Now, however, it is at the center of debates about international law, the future world order and the need for peace and stability. The concept is under attack not only from Trump but also from elements within many societies including some Western democracies.
But before we examine those threats, let us remember what sovereignty means. It means a power or an authority that has the final word on all human affairs and in the case of some religions the fate of universe as a whole. In the ancient world, that is to say in the early Mesopotamian civilizations priest-king figures represented sovereignty.
In ancient Greek city states the elite known as demos, to be distinguished from slaves, ethnic minorities and lower classes, the plebes, claimed sovereignty.
In the heyday of Persian and Roman empires the sovereign was the emperor. In medieval times that function was transferred to the Pope in Christendom and the Caliph in lands controlled by Islam.
With Reformation and the declining status of the Pope Christendom was plunged into sectarian wars that in one form or another lasted over 100 years.
Dar al-Islam, too, was also fragmented into sultanates, emirates, khanates and ungoverned badlands on the margins where sovereignty belonged to whomever had enough force and money to impose his will.

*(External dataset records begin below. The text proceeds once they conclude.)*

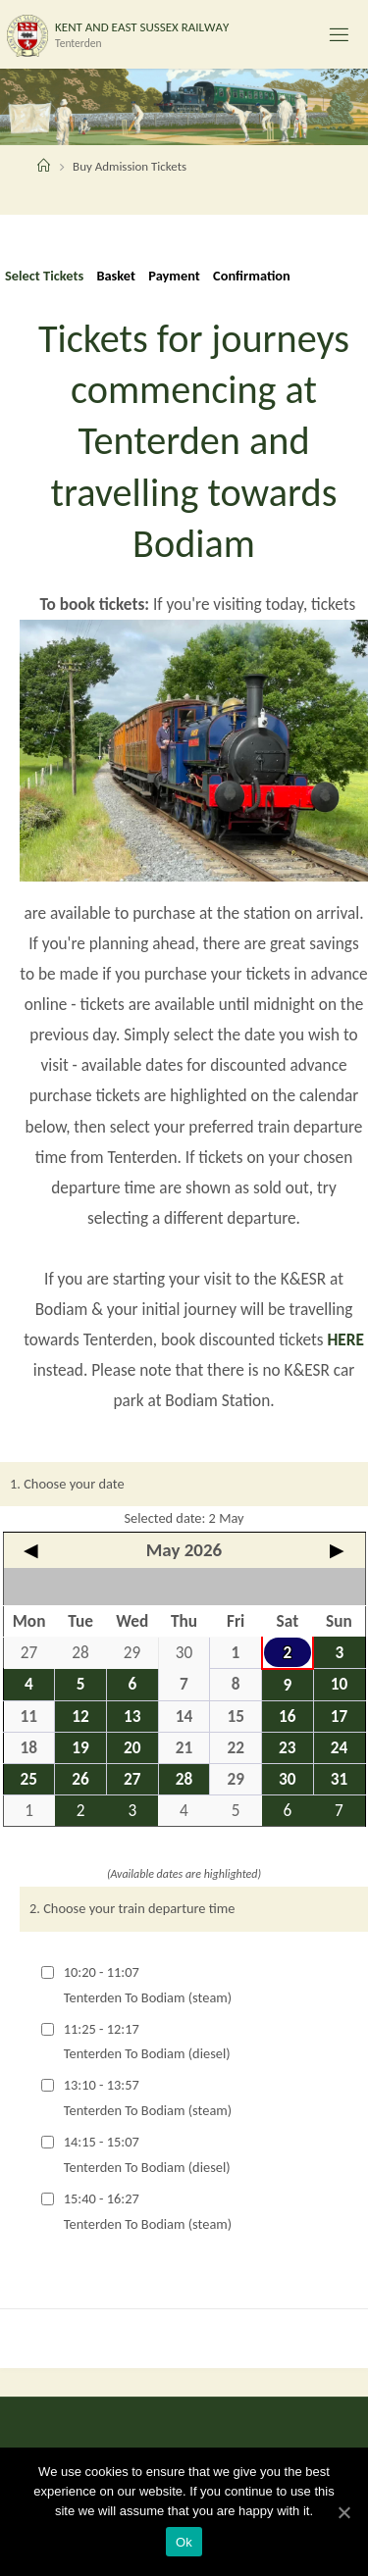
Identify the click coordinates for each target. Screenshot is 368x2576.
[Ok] (343, 2512)
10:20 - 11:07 (148, 1984)
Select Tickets (44, 275)
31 (339, 1779)
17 (339, 1716)
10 (339, 1684)
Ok (184, 2542)
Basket (115, 275)
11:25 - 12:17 (147, 2041)
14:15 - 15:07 (147, 2154)
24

In the 17th century some in the Christendom invented the concept of nation-states and codified it in a series of accords known as the Westphalian Treaties under which sovereignty belonged to whoever controlled a distinct territory, known as a nation regardless of religion, ethnic background or language. People in such structures were subjects rather than citizens of the established order.
Hobbes depicted sovereignty as a leviathan, a monstrous all-powerful machine or animal that has the power of life and death over everyone but in exchange offer security against the law of the jungle based on the survival of the fittest.
The American and French revolutions of the 18th century invented the concept of citizenship as the building bloc of a nation-state in which sovereignty is exercised by an elected state on behalf of the nation.
Over the past two centuries that model has been adopted by almost all countries across the globe, albeit with great variations. Even where there are no elections, for example in People’s China or North Korea the assumption or pretense is that sovereignty belongs to a nation however vaguely defined. The United Nations’ Charter has made that principle or pretense the cornerstone of international law.
Thus, a nation is regarded as sovereign regardless of its location, size, population, religion, face, history and economic or military power. It is in charge of its own destiny with its demarcated and indivisible territory. This is why, for example, the UN cannot accept Somaliland as a separate entity and still regards it as part of Somali state whose writ for all intents of purposes doesn’t run beyond Mogadishu.
The same principle is used to deny Kosovo, by all measures a genuine nation, entry into the UN.
To be sure a nation can share part of its sovereignty with other nations as many do through membership of the UN, NATO, and Organization of American States, the African Union, the European Union, the GCC, the Arab League and dozens of other organizations.
In some cases, two states share sovereignty over a territory as is the case with France and Spain exercising it over Andorra.
Now we are witnessing attacks on national sovereignty in a number of other ways. In France a couple of judges managed to change the putative results of the 2017 presidential election by condemning the leading candidate of the right of breaking the law by hiring his wife as a political assistant paid by the parliament.
A similar case has now been launched against another putative right-wing candidate, Marine Le Pen. She is charged with having used funds from the European Union to pay salaries of militants in her National Rally party. Interestingly, this time the case s brought by the European Union and one of four charges leveled is “hostility to European Union”.
In other words what is clearly a political opinion is redefined as a crime and the French nation, supposedly sovereign and in charge of its own destiny shouldn’t be allowed to decide who to vote for. Worse still denying Ms. Le Pen the right to stand for any elected office for five years comes into effect immediately even before the final sentence is pronounced.
Earlier this year the dictatorship of the judges claimed another victim, former President Nicolas Sarkozy who went to jail on four charges which the court itself admitted couldn’t prove but insisted that the intent to commit them was there.
In other words, even the mere intention of committing a crime together with others could send you to jail and make you ineligible even before a final appeal is heard.
Elsewhere in many parts of the world the concept of sovereignty is under attack by the military cliques as recently witnessed in several African states and Myanmar.
In Iran, that concept is shaken by a coterie of clerics who can decide whom to allow standing even in tightly engineered elections. A man barred today from standing for election to a minor liner position today may find himself propelled into a much more important position tomorrow.
All the above shows that the very concept of national or people’s sovereignty faces the risk of becoming a hollow shell and that could endanger the very rule of law that took mankind more than a millennium to acknowledge as antidote for the law of the jungle and its modern variation of might is right.
The World Order shaped after World War II is clearly shaken both inside many countries and across the globe with the seemingly endless Ukraine war, a clear case of trying to efface a nation’s sovereignty by force a glaring example.
Redefining national sovereignty won’t be enough. We also need to be clear about the consequences of violating it either by segments within a society or by outside powers.